Below are records; copy every line among them that contains the word "Vita".

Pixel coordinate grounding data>
┄┄┄┄┄┄

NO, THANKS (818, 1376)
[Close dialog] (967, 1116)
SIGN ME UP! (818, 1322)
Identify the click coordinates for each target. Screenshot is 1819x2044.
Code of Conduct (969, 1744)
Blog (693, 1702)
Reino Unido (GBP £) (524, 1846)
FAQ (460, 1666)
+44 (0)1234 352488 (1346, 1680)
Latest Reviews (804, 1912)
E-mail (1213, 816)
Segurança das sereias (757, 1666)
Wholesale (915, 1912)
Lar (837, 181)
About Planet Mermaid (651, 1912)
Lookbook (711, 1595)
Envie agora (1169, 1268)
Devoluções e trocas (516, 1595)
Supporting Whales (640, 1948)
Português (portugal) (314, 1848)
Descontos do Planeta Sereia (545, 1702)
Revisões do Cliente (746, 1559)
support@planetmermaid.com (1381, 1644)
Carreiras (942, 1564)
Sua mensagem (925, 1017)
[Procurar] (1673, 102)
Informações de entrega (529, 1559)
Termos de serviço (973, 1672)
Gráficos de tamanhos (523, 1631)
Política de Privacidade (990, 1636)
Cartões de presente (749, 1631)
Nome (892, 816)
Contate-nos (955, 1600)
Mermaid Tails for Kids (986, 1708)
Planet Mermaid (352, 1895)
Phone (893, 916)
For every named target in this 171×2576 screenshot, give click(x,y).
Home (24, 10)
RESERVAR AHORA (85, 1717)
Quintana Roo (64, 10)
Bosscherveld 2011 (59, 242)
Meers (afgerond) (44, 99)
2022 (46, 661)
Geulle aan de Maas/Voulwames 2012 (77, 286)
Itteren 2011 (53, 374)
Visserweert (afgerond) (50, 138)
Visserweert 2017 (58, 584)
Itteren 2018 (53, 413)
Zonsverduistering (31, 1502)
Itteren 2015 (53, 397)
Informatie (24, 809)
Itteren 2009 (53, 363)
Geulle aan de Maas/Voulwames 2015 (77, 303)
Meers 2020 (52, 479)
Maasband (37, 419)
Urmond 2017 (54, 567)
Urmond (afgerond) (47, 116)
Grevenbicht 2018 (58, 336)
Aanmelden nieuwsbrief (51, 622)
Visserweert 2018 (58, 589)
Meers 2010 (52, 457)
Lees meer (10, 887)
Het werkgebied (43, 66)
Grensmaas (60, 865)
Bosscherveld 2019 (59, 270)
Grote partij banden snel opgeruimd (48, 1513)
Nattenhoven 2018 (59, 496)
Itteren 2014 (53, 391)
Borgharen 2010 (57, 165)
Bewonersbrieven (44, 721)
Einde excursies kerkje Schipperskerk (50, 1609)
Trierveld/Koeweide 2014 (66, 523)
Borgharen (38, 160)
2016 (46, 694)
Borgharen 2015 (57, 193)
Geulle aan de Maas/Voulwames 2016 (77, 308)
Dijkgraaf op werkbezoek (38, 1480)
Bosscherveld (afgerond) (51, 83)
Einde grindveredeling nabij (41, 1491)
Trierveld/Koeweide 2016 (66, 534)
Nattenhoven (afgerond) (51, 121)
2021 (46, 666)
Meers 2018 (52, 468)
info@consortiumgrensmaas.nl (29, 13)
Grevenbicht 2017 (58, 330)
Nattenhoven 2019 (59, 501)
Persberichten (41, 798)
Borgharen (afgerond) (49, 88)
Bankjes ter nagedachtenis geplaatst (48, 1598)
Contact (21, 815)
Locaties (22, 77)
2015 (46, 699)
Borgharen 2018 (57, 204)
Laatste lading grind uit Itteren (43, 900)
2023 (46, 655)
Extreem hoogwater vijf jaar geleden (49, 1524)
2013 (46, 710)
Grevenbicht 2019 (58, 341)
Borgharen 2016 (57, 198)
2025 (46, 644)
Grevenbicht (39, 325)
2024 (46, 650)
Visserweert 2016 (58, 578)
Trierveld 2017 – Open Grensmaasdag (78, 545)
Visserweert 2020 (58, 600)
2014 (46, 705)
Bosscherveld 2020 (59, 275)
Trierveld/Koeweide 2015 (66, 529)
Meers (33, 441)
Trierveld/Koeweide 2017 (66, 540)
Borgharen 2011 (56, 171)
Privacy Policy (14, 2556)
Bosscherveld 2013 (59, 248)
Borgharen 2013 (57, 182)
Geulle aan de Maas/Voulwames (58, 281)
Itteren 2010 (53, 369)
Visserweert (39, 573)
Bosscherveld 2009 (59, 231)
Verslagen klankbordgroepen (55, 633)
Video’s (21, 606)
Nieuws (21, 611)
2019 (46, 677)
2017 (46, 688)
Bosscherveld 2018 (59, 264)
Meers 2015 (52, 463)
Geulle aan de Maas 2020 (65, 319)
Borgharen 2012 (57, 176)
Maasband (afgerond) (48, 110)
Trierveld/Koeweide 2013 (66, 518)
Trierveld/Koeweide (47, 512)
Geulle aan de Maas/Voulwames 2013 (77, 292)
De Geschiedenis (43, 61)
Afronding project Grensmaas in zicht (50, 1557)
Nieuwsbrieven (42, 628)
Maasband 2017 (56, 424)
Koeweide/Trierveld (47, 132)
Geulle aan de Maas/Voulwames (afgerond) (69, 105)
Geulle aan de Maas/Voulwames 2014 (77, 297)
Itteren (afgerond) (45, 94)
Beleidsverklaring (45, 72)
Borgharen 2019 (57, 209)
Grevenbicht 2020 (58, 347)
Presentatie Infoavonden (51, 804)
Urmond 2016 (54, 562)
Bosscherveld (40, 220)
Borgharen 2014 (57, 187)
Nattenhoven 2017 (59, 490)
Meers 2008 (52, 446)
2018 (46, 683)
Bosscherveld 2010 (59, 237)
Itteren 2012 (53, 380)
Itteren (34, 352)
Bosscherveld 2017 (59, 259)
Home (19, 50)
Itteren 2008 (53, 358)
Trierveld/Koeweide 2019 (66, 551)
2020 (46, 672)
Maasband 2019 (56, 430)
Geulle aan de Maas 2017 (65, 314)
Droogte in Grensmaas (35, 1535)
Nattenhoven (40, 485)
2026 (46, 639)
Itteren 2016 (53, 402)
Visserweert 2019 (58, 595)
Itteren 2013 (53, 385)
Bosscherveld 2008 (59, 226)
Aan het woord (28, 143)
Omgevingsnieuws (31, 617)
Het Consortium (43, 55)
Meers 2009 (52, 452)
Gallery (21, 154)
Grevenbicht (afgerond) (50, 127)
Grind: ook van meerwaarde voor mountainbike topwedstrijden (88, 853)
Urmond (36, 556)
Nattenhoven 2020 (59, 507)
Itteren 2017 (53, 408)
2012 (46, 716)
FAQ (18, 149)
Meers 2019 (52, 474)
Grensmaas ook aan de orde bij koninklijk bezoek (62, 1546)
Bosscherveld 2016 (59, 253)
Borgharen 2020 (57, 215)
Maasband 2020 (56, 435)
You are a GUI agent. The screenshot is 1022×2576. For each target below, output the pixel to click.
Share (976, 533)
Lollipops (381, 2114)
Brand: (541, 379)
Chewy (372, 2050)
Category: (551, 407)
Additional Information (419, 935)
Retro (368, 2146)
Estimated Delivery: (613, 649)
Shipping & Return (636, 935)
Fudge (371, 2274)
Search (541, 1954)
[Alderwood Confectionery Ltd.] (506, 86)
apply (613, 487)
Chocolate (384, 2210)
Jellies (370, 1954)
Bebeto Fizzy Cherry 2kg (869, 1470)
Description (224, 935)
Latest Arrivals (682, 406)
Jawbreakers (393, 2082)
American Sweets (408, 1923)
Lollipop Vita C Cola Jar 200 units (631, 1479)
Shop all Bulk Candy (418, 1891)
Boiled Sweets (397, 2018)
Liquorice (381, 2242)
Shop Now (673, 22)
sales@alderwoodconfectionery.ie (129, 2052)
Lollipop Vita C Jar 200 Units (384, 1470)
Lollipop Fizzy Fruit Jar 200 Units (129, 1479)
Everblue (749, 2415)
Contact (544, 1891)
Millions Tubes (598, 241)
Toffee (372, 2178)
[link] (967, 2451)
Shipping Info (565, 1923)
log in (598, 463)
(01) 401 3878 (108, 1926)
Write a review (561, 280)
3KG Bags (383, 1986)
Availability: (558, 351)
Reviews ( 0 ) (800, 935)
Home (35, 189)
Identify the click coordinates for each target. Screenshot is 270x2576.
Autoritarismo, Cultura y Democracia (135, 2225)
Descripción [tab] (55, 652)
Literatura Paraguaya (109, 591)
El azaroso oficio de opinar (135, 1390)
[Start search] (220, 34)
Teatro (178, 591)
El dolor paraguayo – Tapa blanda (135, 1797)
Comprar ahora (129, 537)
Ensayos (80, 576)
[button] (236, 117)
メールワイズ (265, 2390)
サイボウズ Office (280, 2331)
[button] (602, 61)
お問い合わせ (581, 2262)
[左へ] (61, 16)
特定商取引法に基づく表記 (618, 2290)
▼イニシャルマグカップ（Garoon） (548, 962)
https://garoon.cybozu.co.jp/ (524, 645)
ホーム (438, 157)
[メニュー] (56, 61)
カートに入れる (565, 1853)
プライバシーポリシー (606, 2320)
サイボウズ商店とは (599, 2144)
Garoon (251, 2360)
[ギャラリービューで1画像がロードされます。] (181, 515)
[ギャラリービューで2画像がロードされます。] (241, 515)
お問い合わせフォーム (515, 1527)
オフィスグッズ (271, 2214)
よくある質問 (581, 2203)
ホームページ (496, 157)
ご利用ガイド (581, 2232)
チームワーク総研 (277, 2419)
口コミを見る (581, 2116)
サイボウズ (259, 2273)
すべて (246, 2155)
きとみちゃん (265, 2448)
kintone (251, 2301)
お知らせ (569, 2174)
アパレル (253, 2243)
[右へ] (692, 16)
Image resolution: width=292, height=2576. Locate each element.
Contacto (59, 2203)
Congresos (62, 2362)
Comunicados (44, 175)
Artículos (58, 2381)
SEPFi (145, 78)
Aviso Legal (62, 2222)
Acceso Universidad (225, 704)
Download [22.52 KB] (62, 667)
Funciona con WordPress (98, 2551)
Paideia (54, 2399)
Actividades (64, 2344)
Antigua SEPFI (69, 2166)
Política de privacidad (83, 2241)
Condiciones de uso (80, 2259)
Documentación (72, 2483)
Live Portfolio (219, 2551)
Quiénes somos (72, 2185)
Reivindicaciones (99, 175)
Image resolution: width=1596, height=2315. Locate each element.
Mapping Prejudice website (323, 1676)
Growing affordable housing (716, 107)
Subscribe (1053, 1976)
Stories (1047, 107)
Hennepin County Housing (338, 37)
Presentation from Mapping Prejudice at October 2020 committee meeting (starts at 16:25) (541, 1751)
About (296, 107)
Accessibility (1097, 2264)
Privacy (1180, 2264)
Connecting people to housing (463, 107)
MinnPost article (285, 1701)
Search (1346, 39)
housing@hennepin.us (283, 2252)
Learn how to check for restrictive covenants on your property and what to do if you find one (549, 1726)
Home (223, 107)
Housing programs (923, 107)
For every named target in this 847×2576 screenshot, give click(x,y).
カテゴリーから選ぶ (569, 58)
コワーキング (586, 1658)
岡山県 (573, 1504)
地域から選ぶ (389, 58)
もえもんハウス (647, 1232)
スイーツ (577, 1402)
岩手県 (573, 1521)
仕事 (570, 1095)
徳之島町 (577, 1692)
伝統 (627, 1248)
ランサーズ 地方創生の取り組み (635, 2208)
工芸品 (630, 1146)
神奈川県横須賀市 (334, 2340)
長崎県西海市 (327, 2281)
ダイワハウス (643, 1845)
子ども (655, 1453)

┄┄┄┄┄┄

EXPECTED OUTPUT>
Lollipop Vita C Cola Jar 200 units (631, 1479)
Lollipop Vita C Jar 200 Units (384, 1470)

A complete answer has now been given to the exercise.